▸ REQUIRED WORK: Reproduce, exactly and in full, only the lines below from the one containing "The image size is (1233, 952)." through the one containing "Task: Click the Command input field".

[Stored items]
+===+

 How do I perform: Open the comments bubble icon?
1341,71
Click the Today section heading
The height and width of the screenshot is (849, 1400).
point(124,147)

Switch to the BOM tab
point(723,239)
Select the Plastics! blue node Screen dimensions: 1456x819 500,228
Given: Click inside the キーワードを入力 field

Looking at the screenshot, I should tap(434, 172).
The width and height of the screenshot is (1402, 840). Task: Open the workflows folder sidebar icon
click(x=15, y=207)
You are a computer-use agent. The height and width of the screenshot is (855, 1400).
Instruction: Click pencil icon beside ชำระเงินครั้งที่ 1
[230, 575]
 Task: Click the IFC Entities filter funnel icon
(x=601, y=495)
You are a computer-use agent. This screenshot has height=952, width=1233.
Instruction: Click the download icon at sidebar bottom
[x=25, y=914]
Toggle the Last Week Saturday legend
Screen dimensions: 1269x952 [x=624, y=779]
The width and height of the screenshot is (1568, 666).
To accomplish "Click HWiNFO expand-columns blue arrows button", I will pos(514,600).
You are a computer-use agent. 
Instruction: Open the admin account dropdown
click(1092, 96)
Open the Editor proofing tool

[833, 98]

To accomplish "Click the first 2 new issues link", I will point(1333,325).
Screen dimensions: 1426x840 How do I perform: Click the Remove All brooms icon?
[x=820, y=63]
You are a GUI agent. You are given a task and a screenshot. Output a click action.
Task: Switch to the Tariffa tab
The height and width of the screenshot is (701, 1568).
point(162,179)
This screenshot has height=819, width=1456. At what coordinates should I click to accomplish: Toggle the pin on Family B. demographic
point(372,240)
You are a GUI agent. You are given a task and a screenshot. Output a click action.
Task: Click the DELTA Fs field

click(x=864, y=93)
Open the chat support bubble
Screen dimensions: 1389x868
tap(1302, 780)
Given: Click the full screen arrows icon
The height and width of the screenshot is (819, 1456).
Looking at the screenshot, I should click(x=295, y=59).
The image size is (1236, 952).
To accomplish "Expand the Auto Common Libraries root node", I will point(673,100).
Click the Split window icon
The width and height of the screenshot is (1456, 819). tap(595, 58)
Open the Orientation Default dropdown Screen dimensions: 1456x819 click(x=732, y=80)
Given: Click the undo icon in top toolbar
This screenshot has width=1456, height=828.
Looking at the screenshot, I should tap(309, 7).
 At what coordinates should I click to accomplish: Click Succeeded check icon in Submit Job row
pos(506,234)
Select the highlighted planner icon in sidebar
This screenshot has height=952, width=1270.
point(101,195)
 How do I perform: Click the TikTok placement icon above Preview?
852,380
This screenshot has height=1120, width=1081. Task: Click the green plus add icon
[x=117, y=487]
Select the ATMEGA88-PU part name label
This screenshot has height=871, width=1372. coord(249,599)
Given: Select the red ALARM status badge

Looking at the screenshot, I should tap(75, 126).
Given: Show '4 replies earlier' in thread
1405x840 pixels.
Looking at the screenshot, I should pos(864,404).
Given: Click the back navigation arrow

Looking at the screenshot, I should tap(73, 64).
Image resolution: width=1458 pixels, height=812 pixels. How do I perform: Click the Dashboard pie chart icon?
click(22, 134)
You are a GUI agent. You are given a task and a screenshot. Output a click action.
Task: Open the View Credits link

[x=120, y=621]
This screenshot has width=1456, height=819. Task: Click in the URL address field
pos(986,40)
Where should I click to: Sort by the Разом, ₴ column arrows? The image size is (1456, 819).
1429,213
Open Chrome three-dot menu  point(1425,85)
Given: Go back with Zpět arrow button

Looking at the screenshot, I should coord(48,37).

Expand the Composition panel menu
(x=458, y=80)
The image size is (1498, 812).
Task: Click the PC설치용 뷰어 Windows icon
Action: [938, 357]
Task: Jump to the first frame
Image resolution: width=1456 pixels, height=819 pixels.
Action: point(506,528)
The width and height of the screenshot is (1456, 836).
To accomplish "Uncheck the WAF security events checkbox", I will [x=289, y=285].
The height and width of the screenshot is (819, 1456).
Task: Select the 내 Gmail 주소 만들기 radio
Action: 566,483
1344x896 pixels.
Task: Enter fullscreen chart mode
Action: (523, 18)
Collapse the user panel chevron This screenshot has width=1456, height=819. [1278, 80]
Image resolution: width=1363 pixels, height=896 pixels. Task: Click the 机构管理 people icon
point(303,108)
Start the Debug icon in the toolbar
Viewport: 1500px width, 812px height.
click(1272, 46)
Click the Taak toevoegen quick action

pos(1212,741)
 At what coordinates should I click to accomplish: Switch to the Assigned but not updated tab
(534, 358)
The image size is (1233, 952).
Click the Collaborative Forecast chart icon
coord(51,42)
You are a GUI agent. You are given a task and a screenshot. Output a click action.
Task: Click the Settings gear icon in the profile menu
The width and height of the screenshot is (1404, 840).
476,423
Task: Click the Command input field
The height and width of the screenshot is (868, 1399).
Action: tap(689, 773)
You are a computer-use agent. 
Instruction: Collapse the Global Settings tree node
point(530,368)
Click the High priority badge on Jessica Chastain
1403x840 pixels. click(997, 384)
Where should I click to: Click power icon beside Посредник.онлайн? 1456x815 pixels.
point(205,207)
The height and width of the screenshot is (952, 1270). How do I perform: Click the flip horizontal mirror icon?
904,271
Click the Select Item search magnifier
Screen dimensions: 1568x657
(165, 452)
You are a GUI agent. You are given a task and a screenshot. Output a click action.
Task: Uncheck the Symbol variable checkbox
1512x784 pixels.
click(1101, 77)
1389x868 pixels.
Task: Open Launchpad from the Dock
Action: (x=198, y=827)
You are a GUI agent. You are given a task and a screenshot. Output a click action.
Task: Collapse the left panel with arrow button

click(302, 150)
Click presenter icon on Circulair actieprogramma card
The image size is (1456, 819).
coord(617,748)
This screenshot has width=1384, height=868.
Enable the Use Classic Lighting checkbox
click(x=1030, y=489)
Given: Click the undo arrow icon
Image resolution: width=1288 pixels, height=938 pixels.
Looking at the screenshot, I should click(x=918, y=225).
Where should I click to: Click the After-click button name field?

+===+

▸ EXERCISE RESULT:
The image size is (1233, 952).
Click the Collaborative Forecast chart icon
coord(51,42)
You are a GUI agent. You are given a task and a screenshot. Output a click action.
Task: Click the Settings gear icon in the profile menu
The width and height of the screenshot is (1404, 840).
476,423
Task: Click the Command input field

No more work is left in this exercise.